Limerick's 2018 gets even better as Cian Lynch beats out Canning and Mannion to claim Hurler of the Year
IT is testament to Cian Lynch’s bracing individuality that he begins a sentence with the words: "I quoted Oscar Wilde at the ploughing championships a few weeks ago…"
The citation the newly-christened PwC Hurler of the Year uses is the old 'Be yourself, everyone else is taken' line and it is perhaps part of the reason the Limerick midfielder received hurling’s highest individual award tonight in Dublin’s Convention Centre.
Opinion on Limerick’s outstanding player this year was splintered among the wider hurling community, with both Declan Hannon and Graeme Mulcahy having obvious claims.
Yet Lynch’s energy and his wizardry with the hurley makes him a popular - if not quite unanimous - winner, of the same stylistic ilk as recent recipients, Austin Gleeson and Tony Kelly.
"A lot of people have turned away from the religious side of things or for everyone now the normal thing to do is to go drinking or whatever," he says, referencing his own faith and abstinence, a topic many have latched on to since Lynch's public persona revealed itself fully after Limerick's breakthrough success on August 19th.
"For me, I just don't think you have to conform to social norms. I don't think we all have to conform to those social norms.

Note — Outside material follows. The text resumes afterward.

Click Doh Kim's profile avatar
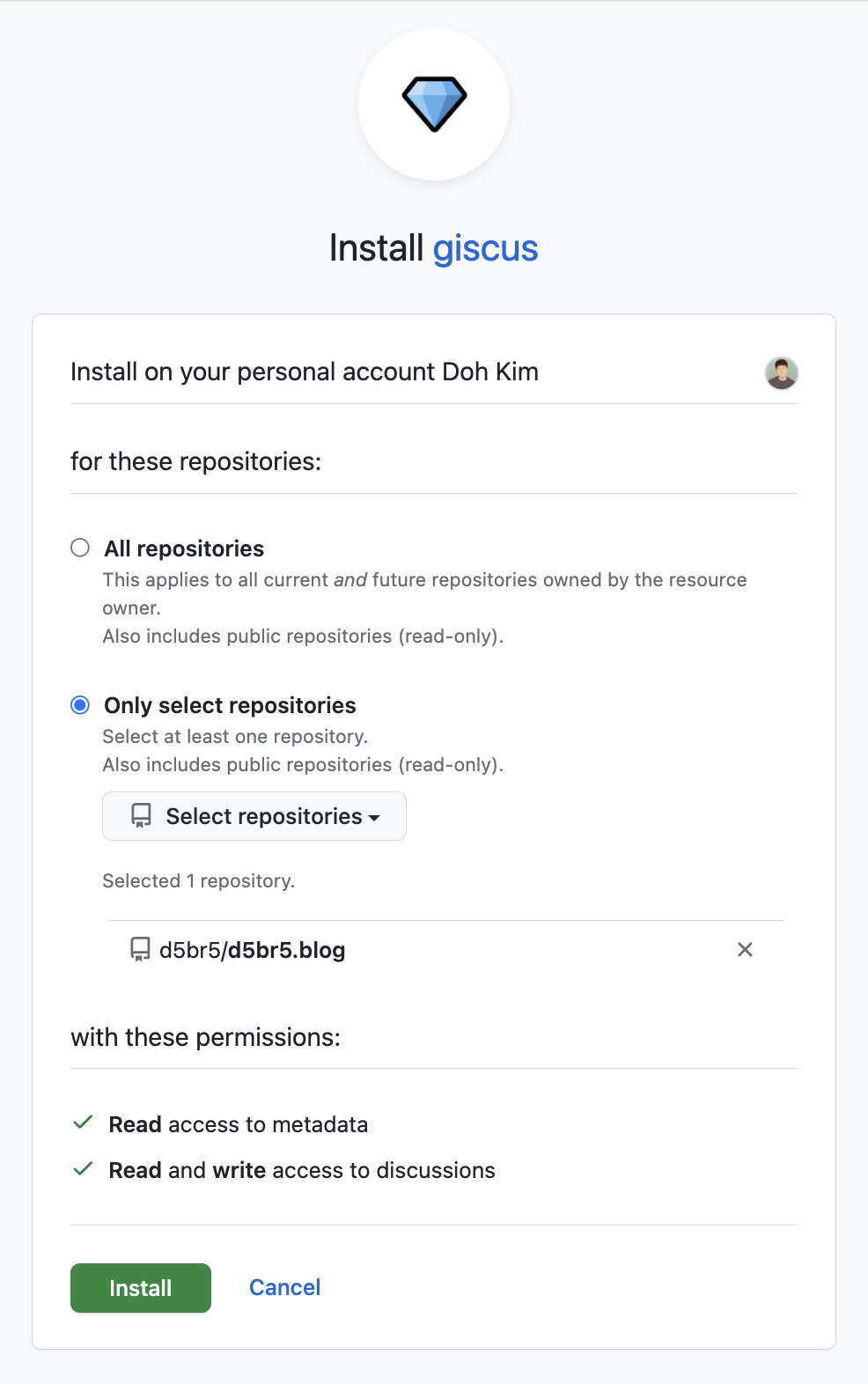868x1384 pixels. tap(781, 372)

"I'm not telling people to copy someone else or copy what I do. “We're all here, we're all different people, no one person is the same as someone else.
"Do what makes you happy.
"Religion for me and not drinking, are just things that keep me grounded. It's where I get my equilibrium.

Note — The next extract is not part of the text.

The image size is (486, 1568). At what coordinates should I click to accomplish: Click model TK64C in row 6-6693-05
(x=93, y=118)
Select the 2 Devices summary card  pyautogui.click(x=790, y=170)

"Religion is where I go to kind of clear the head and get back down to level ground.
"Because it's very easy to get carried away and get ahead of yourself. It's important to stay in the now.”

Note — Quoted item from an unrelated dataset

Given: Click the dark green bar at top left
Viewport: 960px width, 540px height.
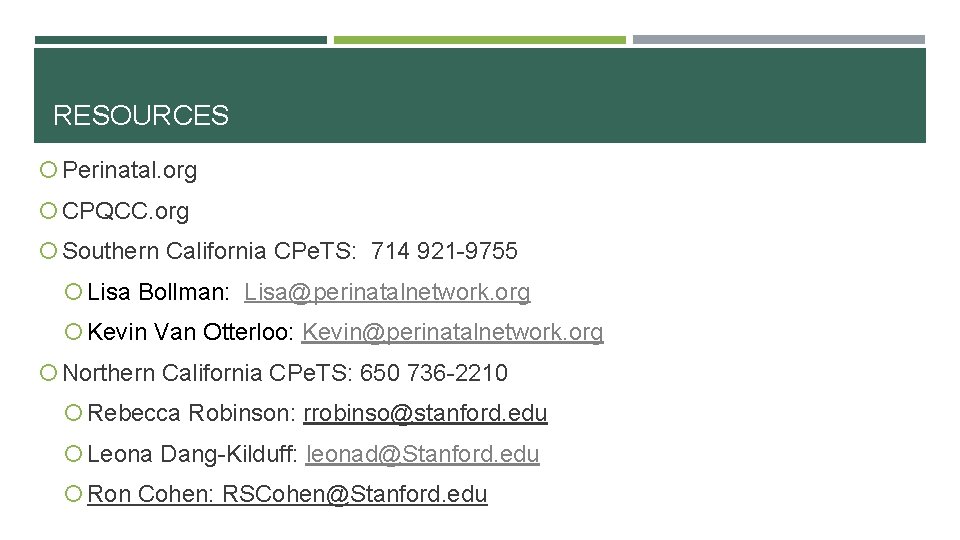Looking at the screenshot, I should coord(180,40).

If there was ever a time Lynch was in danger of losing the run of himself, now is surely it.
An All-Ireland medal on a famine-ending team, an All Star and now the Hurler of the Year Award elevates the Patrickswell man into esteemed company, something he readily acknowledged.
"I remember seeing Austin Gleeson a few years ago, Tony Kelly, Joe Canning last year," he recalls.
"I never believed that I'd be able to get one of those.
"Hurling is a team sport but there are individual accolades that players can get, and if you get them or when you get them you have to appreciate them and cherish them.
"As a hurler to get the Hurler of the Year it kind of puts the icing on the cake after a great year with Limerick. It's a bonus. Anything after winning an All-Ireland is extra-special."
The player-vote was always likely to side with Lynch over Galway pair, Joe Canning and Pádraic Mannion.
Recent history of the All Stars scheme shows that a split occurs when two players from one county make the shortlist.
Once Lynch was the only player on the victorious team nominated, he became the short-odds favourite to win, despite the fact that Canning – last year’s winner – had arguably a more consistent season in 2018, perhaps even his finest of an outstanding career to date.
Similarly, Limerick completed an individual double tonight with Kyle Hayes, this year’s All-Ireland final Man of the Match, given the Young Hurler of the Year Award, despite the fact that fellow nominee Darragh Fitzgibbon was selected as an All Star while Hayes is absent from the selection.
"We have to be the same people we were 12 months ago," Lynch added of Limerick’s next step towards the unknown.
"At the end of the day there's no point getting carried away, no point thinking you're something better than what you actually are. Just cherish every moment.
"John (Kiely) has kept us grounded and everything we go to and everything we do, we know we have to watch ourselves and just be mannerly. At the end of the day, it's great for us, as a team we won the All-Ireland.
"But it's also for the people around us, what they've gone through," Lynch added.
"Supporters, family members, and just neutral people who are there putting the hand around us when things don't go so well."